Customers free to decide on hotel service charge: govt
22 Apr 2017
The government on Friday approved new guidelines giving customers the right to decide whether to pay the service charge hotels and restaurants charge over and above the bill and service tax.
The service charge that hotels charge on food bills is in lieu of tips, normally paid to waiters at hotels and restaurants. Hotels have now taken it as their claim on customers.
Some restaurants charge up to 20 per cent as service charge and the new guidelines, if implemented, will provide relief to customers who have to pay hefty charges for no reason.
Hotels normally charge for serving customers and not selling things at a price that can be explained in terms of costs and this obviates the need for slapping separate service charges.
The guidelines, which have made service charge "totally voluntary and not mandatory", will be sent to states for necessary action, food and consumer affairs minister Ram Vilas Paswan said.
"The government has approved guidelines on service charge. As per the guidelines, service charge is totally voluntary and not mandatory now," the minister tweeted.
"Hotels and restaurants should not decide how much service charge is to be paid by the customer and it should be left to the discretion of the customer," he added.
"Guidelines are being sent to states for necessary action at their end," the minister said in another tweet.
As per the guidelines, the column of service charge in a bill will be left blank for customers to fill up before making the final payment.

# COMPLETE THE FOLLOWING:
1 > Write out the part of the hotel service charge article that begins at the words "The service charge that" and stops after "separate service charges.".
2 > Write what comes next in the hotel service charge article, starting after its final sentence.

Source records:
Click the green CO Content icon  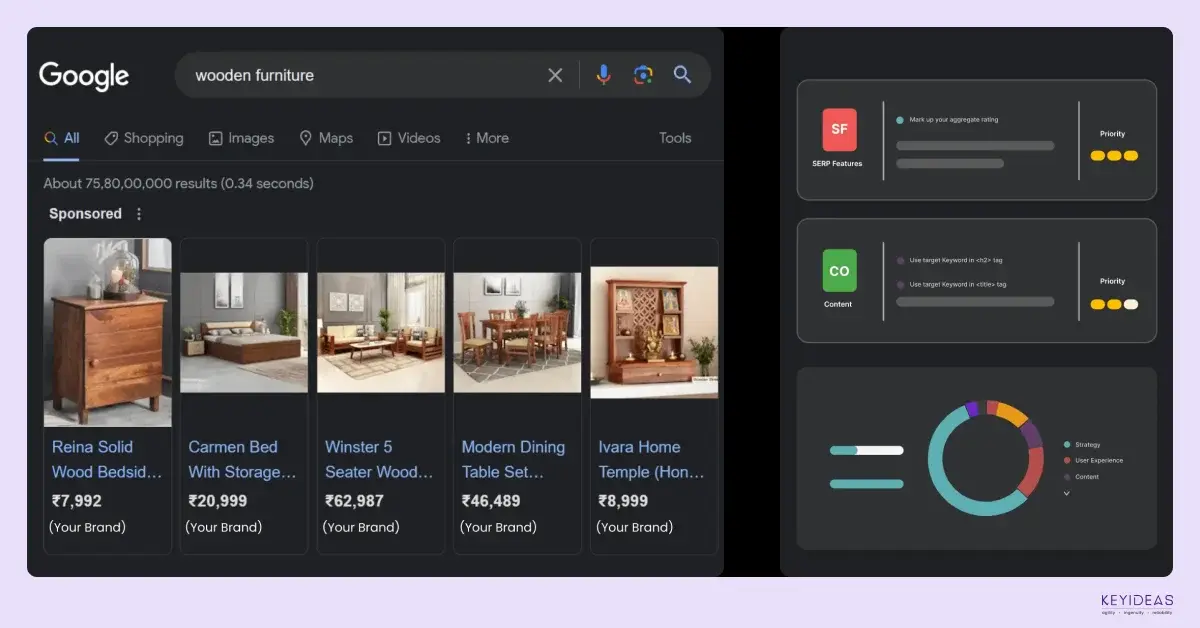click(x=839, y=271)
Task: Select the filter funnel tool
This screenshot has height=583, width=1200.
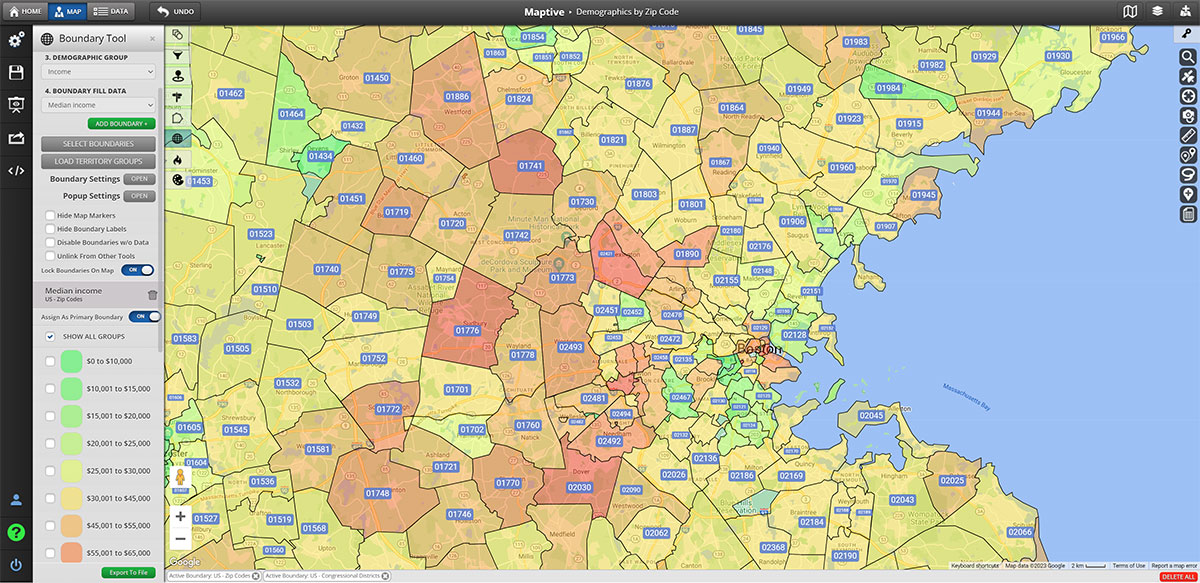Action: [x=177, y=55]
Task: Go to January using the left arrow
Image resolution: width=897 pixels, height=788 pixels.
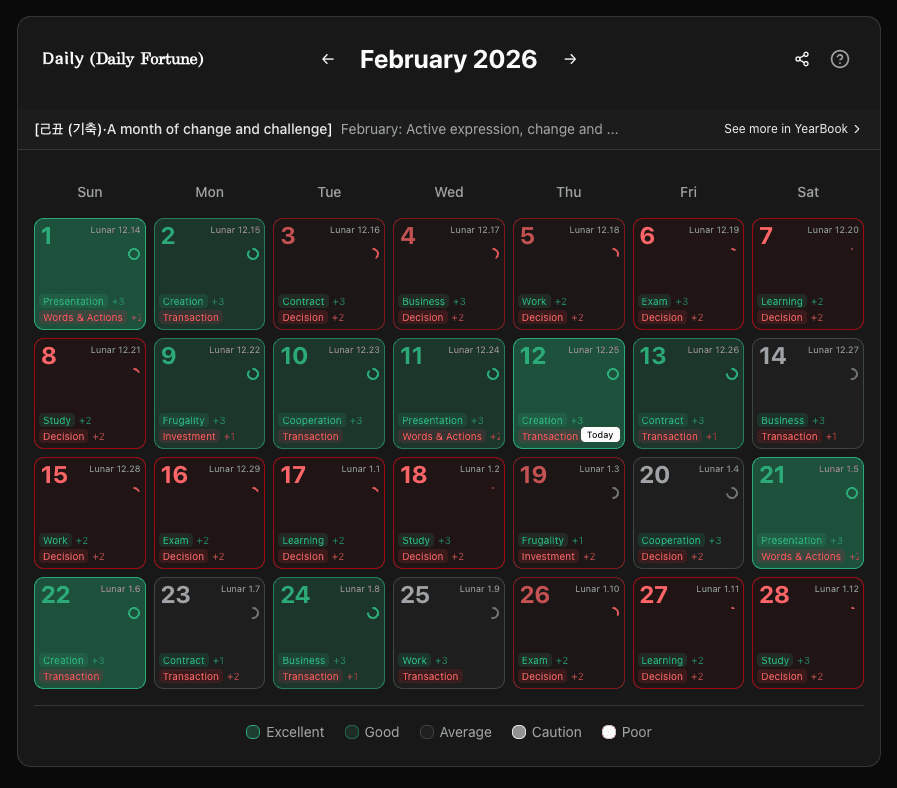Action: coord(327,59)
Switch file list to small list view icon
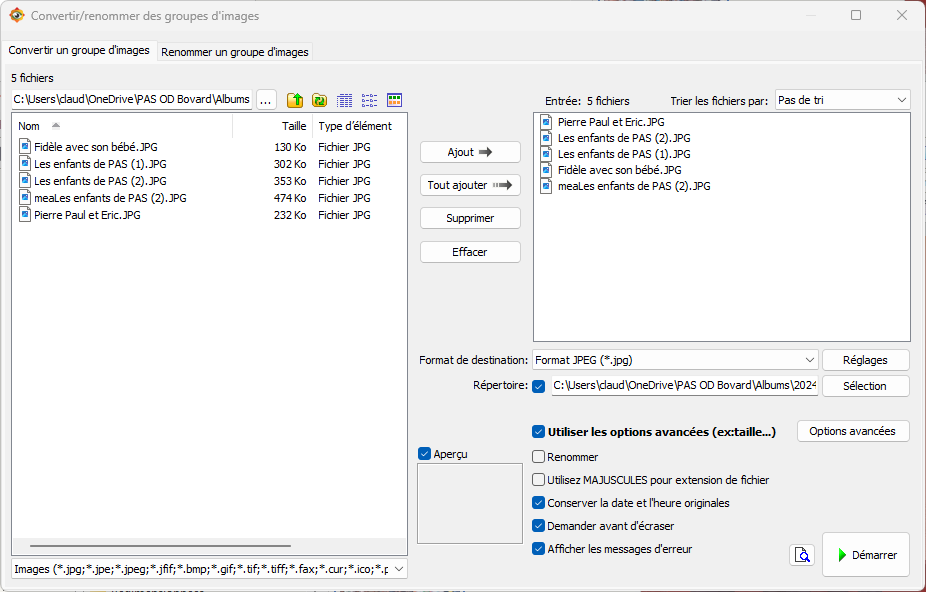The image size is (926, 592). (x=370, y=100)
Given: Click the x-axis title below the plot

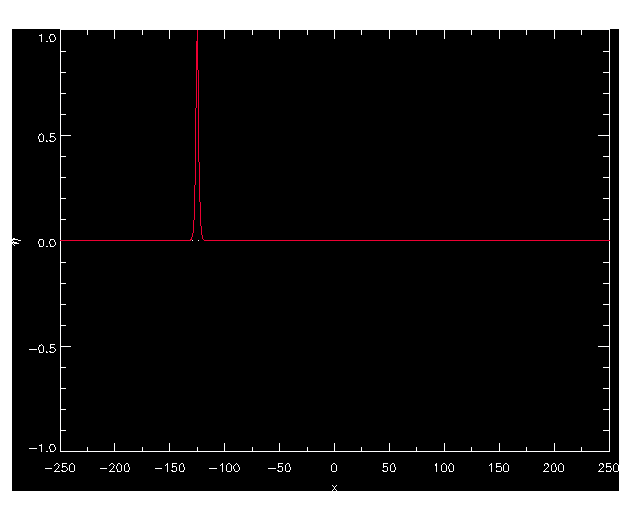Looking at the screenshot, I should coord(335,489).
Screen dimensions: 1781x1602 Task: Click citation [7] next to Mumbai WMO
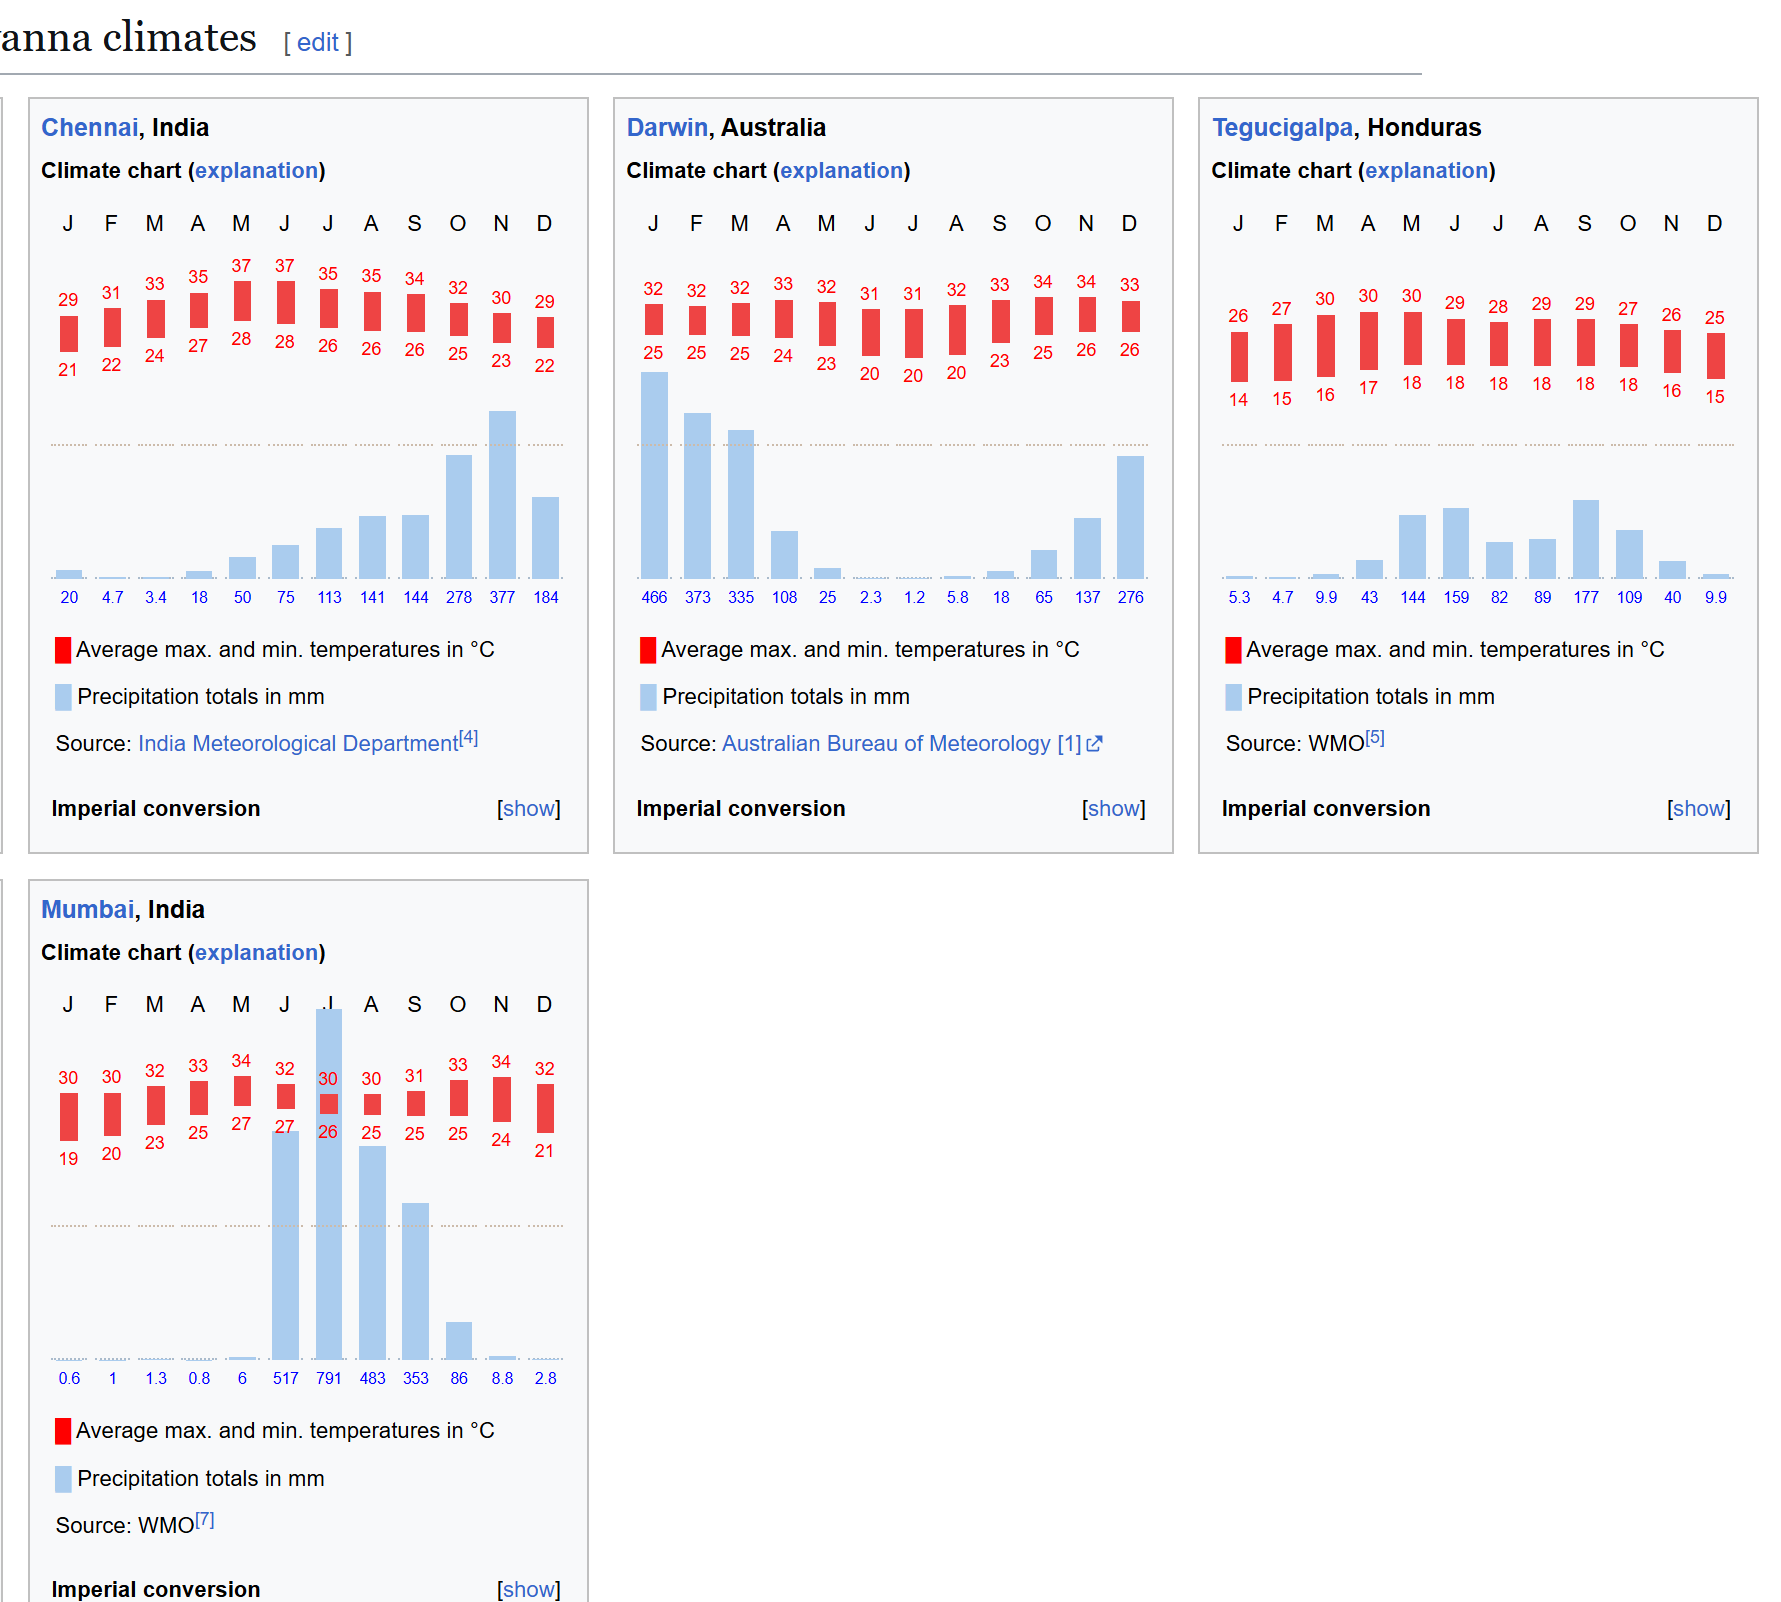click(205, 1520)
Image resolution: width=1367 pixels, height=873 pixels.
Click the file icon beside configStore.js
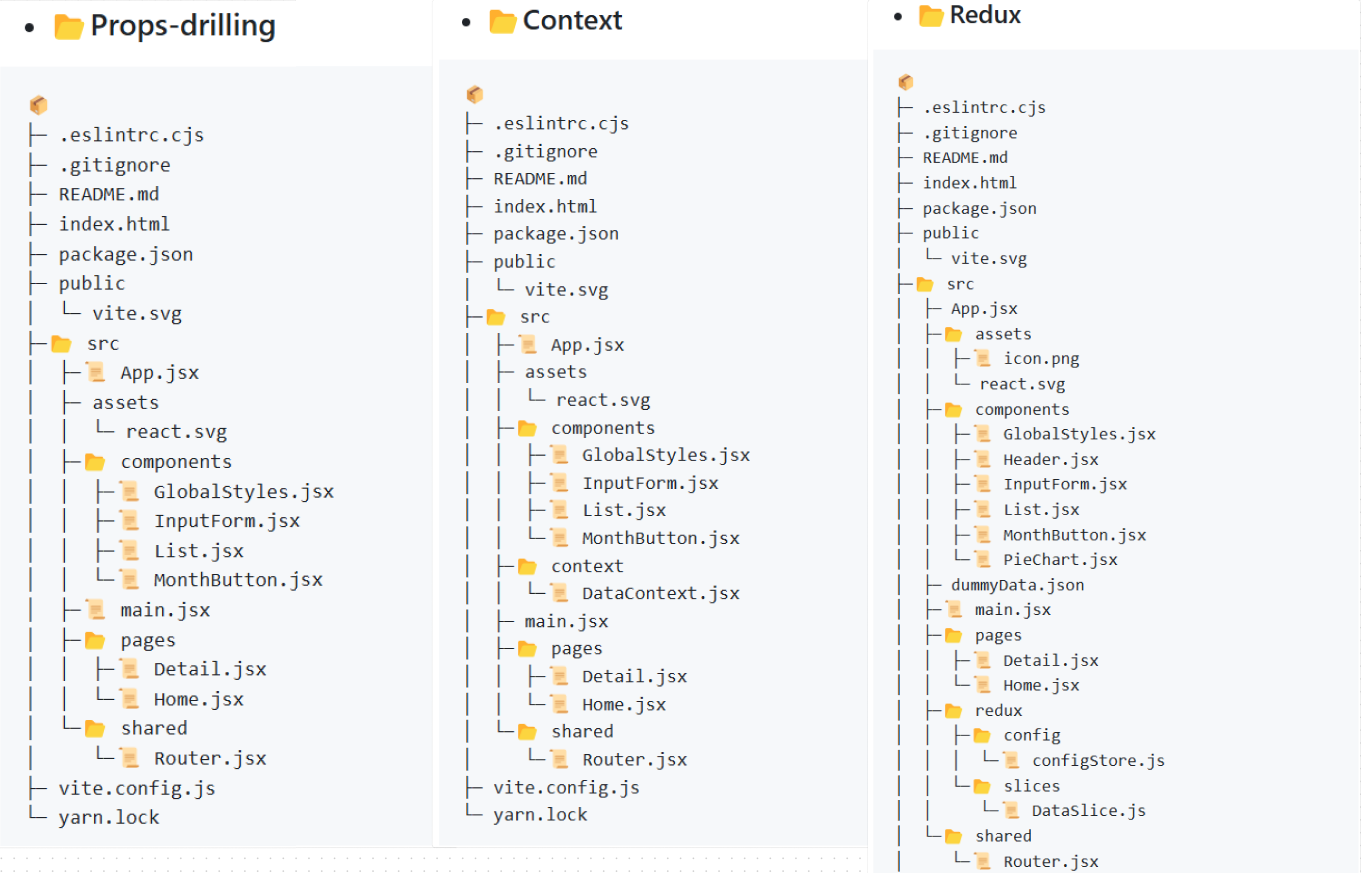click(1012, 760)
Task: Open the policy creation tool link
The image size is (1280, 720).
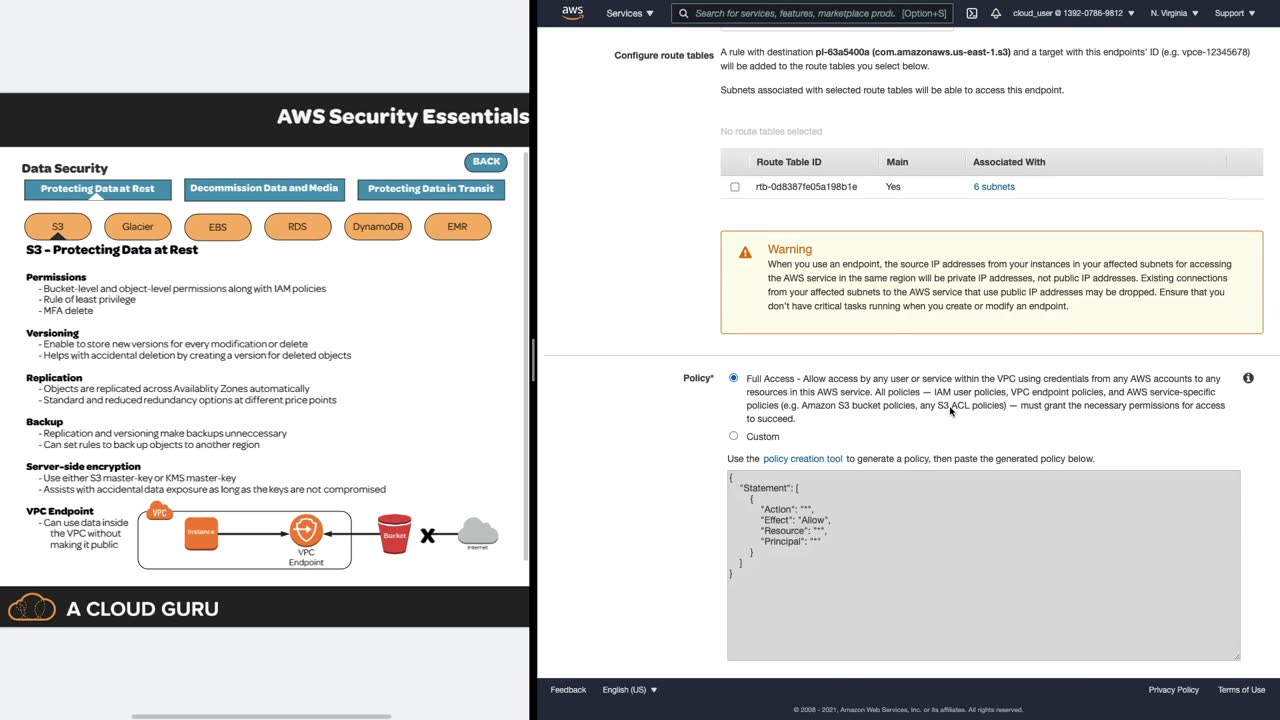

# RESULTS:
1 >
The service charge that hotels charge on food bills is in lieu of tips, normally paid to waiters at hotels and restaurants. Hotels have now taken it as their claim on customers.
Some restaurants charge up to 20 per cent as service charge and the new guidelines, if implemented, will provide relief to customers who have to pay hefty charges for no reason.
Hotels normally charge for serving customers and not selling things at a price that can be explained in terms of costs and this obviates the need for slapping separate service charges.

2 >
"If there is mandatory levy of service charge, customers can file a complaint in the consumer court," reports quoting a senior consumer affairs ministry official said.
Moreover, the new Consumer Protection Bill under which an authority will be set up will have powers to take action, the official explained.
"Service charge does not exist. It is being wrongly charged. We have prepared an advisory on this issue. We have sent it to the PMO for approval," Paswan had said.
A number of complaints from consumers have been received that hotels and restaurants were putting 'service charge' in the range of 5-20 per cent, in lieu of tips, the ministry had said earlier.
However, the Hotel and Restaurant Association of Western India (HRAWI) claim that service charge levying is a global practice and a legitimate levy.
It is a levy on a customer who patronises a food outlet, they say, adding that hotels are not engaging in mere hospitality, but it is a business and the association says that many businesses levy such charges.